Belgian Lion NV RMBS III: 14 March 2025
On the Closing Date (and from time to time thereafter) Belgian Lion, acting through its compartment Belgian Lion RMBS III, purchased Belgian prime residential mortgage loans from ING Belgium NV/SA. The Issuer financed the initial purchase through the issuance of Class A and B Notes.
The seller, ING Belgium NV/SA, is a wholly owned subsidiary of ING Bank NV. ING Bank is a wholly owned subsidiary of ING Groep NV. ING Group is the holding company for a broad spectrum of companies. ING Belgium NV/SA is a financial institution focusing its core activities on Retail & Private Banking and Wholesale Banking. The bank caters to over 2.9 million clients in Belgium with a wide range of financial products via the distribution channel of their choice.

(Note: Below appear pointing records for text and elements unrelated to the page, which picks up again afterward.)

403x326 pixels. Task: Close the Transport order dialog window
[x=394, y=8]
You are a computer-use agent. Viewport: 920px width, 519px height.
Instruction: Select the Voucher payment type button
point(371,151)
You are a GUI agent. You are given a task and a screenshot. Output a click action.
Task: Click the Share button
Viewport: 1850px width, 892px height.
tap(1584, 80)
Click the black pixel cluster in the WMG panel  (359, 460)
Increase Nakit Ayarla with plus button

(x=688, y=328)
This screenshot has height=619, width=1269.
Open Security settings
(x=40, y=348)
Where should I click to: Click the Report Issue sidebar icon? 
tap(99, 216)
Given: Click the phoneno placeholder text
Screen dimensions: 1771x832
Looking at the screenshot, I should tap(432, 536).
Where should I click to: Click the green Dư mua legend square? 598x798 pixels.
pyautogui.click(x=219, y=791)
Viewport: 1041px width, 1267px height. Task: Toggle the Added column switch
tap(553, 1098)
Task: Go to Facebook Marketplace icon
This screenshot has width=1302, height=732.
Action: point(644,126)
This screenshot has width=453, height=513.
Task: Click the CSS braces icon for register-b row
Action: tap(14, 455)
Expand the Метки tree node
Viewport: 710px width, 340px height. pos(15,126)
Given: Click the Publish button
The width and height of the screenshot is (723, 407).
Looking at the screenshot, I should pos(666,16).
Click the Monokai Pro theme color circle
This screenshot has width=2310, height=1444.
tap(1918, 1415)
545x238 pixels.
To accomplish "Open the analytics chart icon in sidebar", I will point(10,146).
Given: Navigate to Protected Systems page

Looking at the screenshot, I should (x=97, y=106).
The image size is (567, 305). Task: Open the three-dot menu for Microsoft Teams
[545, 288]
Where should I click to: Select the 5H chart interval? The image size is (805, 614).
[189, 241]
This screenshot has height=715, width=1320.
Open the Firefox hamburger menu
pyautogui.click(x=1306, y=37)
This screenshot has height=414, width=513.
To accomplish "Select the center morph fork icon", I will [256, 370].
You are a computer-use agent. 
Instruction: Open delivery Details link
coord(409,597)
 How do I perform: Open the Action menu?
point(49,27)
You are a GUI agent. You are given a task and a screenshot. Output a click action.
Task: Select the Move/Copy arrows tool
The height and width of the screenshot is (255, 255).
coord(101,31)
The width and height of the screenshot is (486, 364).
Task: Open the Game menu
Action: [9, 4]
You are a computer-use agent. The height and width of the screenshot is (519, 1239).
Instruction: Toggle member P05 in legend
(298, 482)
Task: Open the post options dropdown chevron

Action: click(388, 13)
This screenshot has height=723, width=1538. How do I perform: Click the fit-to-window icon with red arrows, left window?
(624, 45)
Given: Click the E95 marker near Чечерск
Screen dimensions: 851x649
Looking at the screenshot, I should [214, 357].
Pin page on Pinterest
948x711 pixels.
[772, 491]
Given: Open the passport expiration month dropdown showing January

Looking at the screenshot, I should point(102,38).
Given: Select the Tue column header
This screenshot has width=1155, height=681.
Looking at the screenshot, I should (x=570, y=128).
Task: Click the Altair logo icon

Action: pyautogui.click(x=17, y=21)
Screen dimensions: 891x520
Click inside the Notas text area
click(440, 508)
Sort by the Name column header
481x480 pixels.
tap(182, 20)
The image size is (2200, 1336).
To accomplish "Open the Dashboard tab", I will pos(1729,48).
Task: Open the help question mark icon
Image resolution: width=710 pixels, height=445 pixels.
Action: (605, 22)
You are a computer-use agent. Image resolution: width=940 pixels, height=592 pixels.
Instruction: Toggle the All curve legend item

As at the Initial Portfolio date (31 December 2024) the pool consisted of 36,450 loans advanced to 23,626 borrowers, where the Average Principal Balance per borrower is Eur189,530 and per loan is Eur122,849. Product type: annuity – 93.35%, interest only – 5.56%, Fixed Capital Repayment – 1.08%. The current WA LTV is 50.03% (original LTV was 65.87%) and the WA seasoning is 4.36 years. Regional distribution: Flanders – 58.23%, Wallonia – 26.35% and Brussels – 15.43%.
EU Risk Retention: The Seller (in its capacity as originator) has undertaken to retain, on an ongoing basis, a material net economic interest of not less than 5% in the transaction in accordance with Article 6(1) of the Securitisation Regulation. As at the Closing Date, such material net economic interest will be held by the Seller by the retention of 5% of the nominal value of each Class of Notes sold or transferred to investors.
The Notes are not intended to be designated as a STS securitisation for the purposes of the Securitisation Regulation.